--- Material for this exercise Enclosed Below ---

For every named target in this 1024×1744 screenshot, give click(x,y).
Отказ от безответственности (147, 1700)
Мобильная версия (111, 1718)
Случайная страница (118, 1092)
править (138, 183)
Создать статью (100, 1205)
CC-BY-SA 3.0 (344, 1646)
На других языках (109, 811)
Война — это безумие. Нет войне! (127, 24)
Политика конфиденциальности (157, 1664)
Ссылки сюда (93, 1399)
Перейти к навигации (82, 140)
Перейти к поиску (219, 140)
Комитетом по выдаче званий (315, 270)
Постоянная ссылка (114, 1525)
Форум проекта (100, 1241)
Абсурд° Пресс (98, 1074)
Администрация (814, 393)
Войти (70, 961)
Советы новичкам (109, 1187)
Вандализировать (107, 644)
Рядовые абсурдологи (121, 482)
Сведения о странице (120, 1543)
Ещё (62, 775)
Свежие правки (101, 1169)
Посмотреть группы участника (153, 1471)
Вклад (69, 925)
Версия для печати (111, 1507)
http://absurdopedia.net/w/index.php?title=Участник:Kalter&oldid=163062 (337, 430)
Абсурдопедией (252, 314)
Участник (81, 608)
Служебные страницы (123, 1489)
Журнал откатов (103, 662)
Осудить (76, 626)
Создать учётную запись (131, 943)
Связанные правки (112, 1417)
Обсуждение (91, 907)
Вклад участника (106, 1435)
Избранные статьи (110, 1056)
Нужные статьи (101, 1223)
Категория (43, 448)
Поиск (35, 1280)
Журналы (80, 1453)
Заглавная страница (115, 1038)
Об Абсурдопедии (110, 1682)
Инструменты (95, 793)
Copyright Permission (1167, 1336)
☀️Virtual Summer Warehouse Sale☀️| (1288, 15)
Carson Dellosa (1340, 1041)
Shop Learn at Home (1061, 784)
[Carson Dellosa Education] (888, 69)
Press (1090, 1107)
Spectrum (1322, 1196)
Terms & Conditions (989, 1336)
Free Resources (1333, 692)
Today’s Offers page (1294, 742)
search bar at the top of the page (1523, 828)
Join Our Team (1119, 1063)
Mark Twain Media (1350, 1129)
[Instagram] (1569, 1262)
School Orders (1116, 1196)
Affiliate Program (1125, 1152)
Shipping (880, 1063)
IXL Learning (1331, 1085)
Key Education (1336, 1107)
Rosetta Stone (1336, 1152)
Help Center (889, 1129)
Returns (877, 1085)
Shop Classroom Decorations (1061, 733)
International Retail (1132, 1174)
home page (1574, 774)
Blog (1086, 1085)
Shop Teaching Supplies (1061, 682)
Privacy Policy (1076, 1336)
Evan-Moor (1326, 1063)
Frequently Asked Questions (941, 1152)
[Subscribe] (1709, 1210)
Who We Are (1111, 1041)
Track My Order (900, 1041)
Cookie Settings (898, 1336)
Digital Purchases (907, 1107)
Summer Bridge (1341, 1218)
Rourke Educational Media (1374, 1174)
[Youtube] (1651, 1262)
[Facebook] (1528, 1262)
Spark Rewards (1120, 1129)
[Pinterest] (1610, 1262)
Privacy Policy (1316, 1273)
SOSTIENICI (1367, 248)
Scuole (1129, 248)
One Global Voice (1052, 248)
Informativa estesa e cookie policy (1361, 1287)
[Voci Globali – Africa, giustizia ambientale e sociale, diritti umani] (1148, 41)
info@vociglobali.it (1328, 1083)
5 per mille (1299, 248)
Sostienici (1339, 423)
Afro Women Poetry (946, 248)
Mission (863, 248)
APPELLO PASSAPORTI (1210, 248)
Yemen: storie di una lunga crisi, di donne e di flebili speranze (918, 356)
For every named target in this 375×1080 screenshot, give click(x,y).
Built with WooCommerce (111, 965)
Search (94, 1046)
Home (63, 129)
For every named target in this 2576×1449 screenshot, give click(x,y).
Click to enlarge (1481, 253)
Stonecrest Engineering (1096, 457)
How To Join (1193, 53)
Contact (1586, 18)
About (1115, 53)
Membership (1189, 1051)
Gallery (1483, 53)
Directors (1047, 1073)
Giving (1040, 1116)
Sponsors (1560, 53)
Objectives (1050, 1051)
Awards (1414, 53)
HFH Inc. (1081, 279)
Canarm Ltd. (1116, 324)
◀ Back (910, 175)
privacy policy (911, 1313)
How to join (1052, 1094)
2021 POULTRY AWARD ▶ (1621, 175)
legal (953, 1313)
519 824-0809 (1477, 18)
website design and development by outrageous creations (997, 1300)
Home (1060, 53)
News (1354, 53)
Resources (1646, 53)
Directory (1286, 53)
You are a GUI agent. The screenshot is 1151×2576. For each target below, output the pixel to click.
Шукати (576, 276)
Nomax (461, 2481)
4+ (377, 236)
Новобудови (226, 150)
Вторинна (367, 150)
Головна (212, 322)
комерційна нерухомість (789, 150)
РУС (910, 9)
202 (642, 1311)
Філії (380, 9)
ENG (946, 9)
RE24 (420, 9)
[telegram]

--- End of Enclosed Material for this exercise ---

Given the data above, transcribe exactly the lines from the one containing "Join Our Team (1119, 1063)" down to the one containing "info@vociglobali.it (1328, 1083)", and no others.

• **Answer for the task**:
Join Our Team (1119, 1063)
Mark Twain Media (1350, 1129)
[Instagram] (1569, 1262)
School Orders (1116, 1196)
Affiliate Program (1125, 1152)
Shipping (880, 1063)
IXL Learning (1331, 1085)
Key Education (1336, 1107)
Rosetta Stone (1336, 1152)
Help Center (889, 1129)
Returns (877, 1085)
Shop Classroom Decorations (1061, 733)
International Retail (1132, 1174)
home page (1574, 774)
Blog (1086, 1085)
Shop Teaching Supplies (1061, 682)
Privacy Policy (1076, 1336)
Evan-Moor (1326, 1063)
Frequently Asked Questions (941, 1152)
[Subscribe] (1709, 1210)
Who We Are (1111, 1041)
Track My Order (900, 1041)
Cookie Settings (898, 1336)
Digital Purchases (907, 1107)
Summer Bridge (1341, 1218)
Rourke Educational Media (1374, 1174)
[Youtube] (1651, 1262)
[Facebook] (1528, 1262)
Spark Rewards (1120, 1129)
[Pinterest] (1610, 1262)
Privacy Policy (1316, 1273)
SOSTIENICI (1367, 248)
Scuole (1129, 248)
One Global Voice (1052, 248)
Informativa estesa e cookie policy (1361, 1287)
[Voci Globali – Africa, giustizia ambientale e sociale, diritti umani] (1148, 41)
info@vociglobali.it (1328, 1083)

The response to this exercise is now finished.